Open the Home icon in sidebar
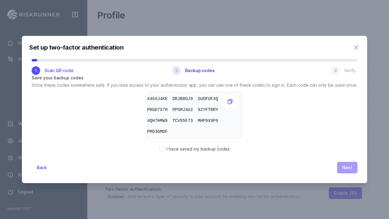389x219 pixels. [x=10, y=43]
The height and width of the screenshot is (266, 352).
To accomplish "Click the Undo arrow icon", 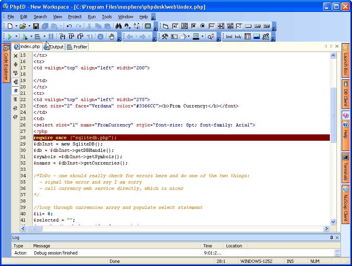I will tap(69, 26).
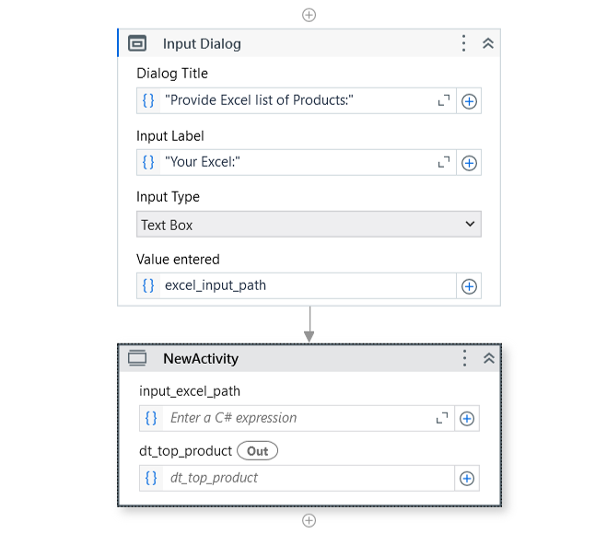Click the Enter a C# expression field
The height and width of the screenshot is (534, 595).
298,418
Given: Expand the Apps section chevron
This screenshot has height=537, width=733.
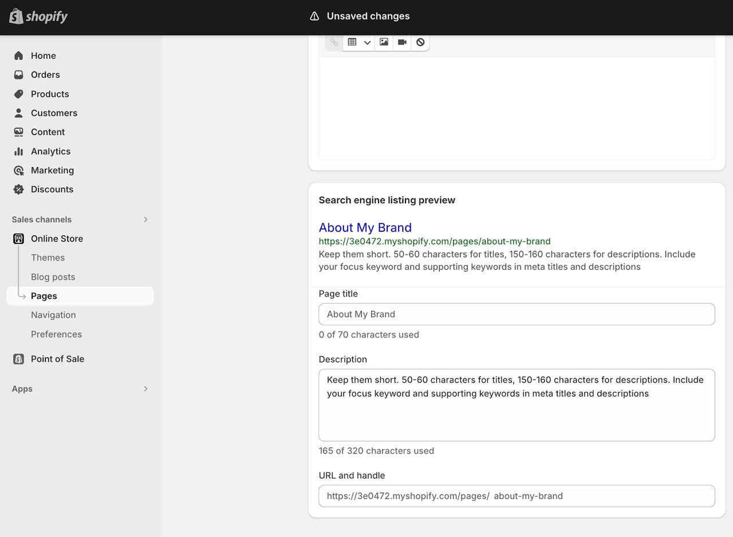Looking at the screenshot, I should [145, 389].
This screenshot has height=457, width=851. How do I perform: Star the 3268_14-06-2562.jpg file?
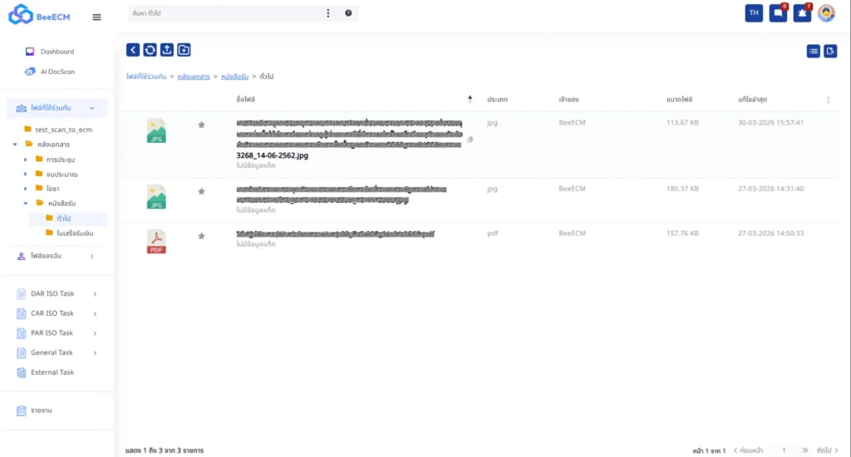[x=201, y=125]
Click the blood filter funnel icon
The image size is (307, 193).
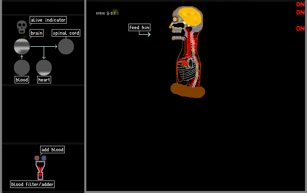point(40,170)
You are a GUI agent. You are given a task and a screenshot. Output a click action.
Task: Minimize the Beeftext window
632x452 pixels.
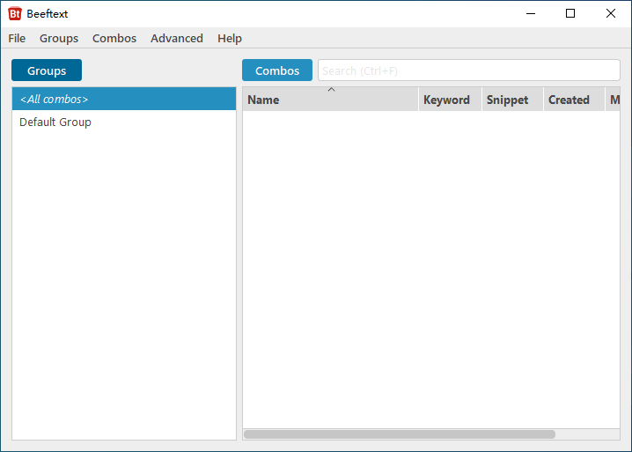(530, 13)
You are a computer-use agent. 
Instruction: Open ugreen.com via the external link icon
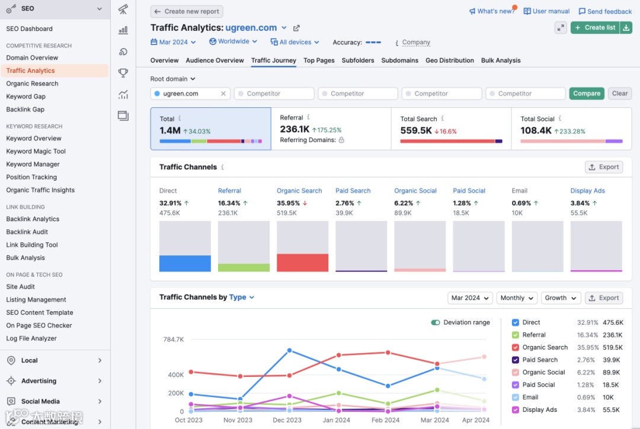(x=296, y=28)
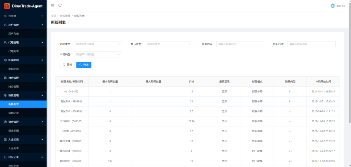The width and height of the screenshot is (351, 167).
Task: Click the 重置 reset button
Action: (x=67, y=65)
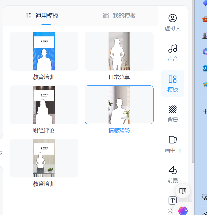Click the colorful brain AI assistant icon
Image resolution: width=207 pixels, height=215 pixels.
click(x=183, y=211)
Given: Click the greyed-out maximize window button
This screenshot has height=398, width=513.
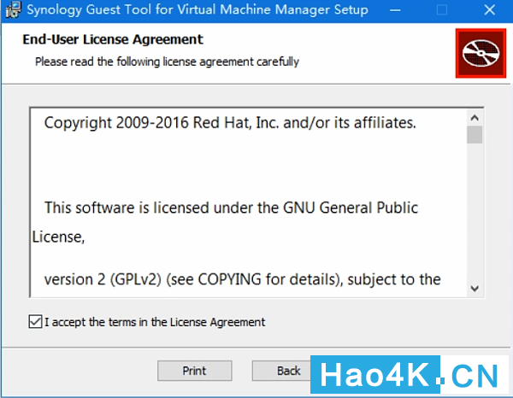Looking at the screenshot, I should coord(442,10).
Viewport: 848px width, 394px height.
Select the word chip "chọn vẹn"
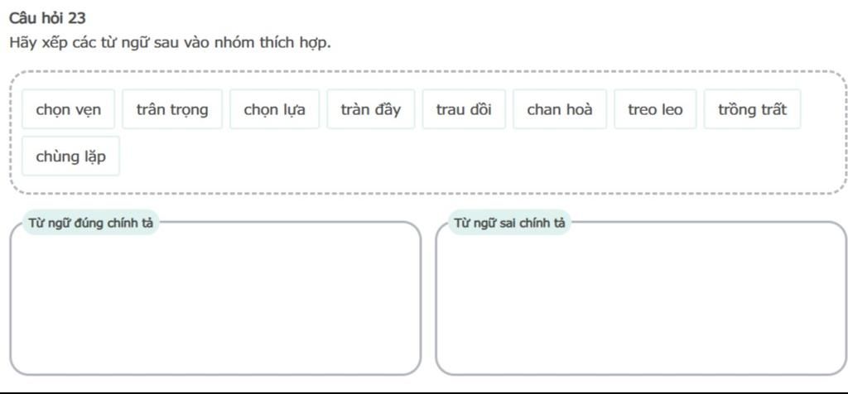[x=69, y=109]
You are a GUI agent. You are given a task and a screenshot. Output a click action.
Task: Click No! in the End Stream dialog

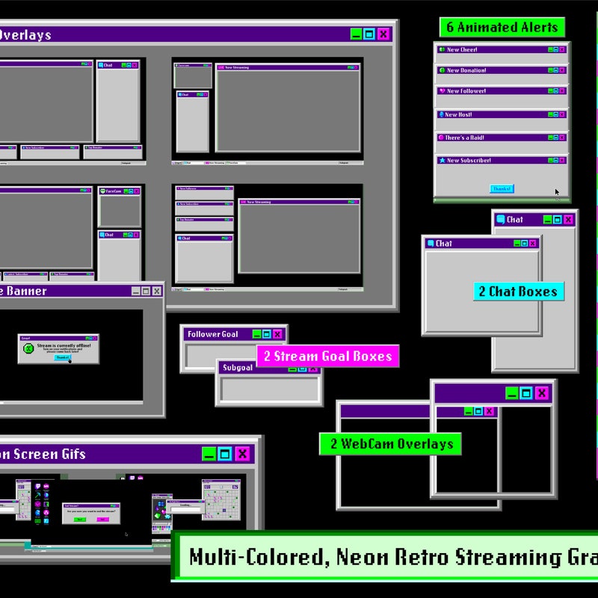tap(102, 519)
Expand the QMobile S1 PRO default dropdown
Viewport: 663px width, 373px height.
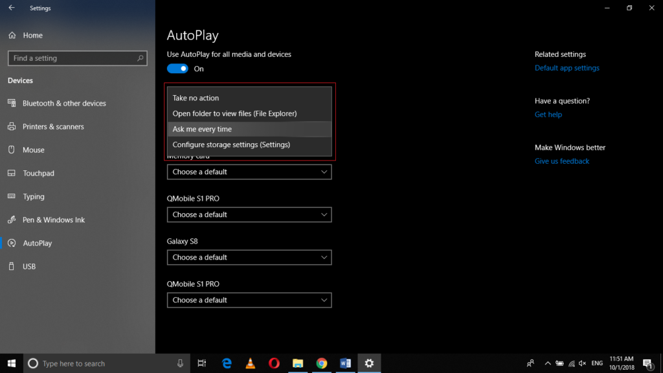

---+---

HOW TO COMPLETE THIS TASK
When you reach the line with "Given: Expand the Apps section chevron" in the records above, begin repeating the lines exactly, and stop after the line with "You are a computer-use agent.". Skip all pictures.

SOLUTION TO THE PROBLEM
Given: Expand the Apps section chevron
This screenshot has height=537, width=733.
Looking at the screenshot, I should [145, 389].
This screenshot has height=457, width=851. How do I perform: Star the 3268_14-06-2562.jpg file?
[x=201, y=125]
Click the blood filter funnel icon
The image size is (307, 193).
point(40,170)
You are a GUI agent. You are given a task and a screenshot. Output a click action.
Task: Minimize the Beeftext window
632x452 pixels.
(530, 13)
You are a computer-use agent. 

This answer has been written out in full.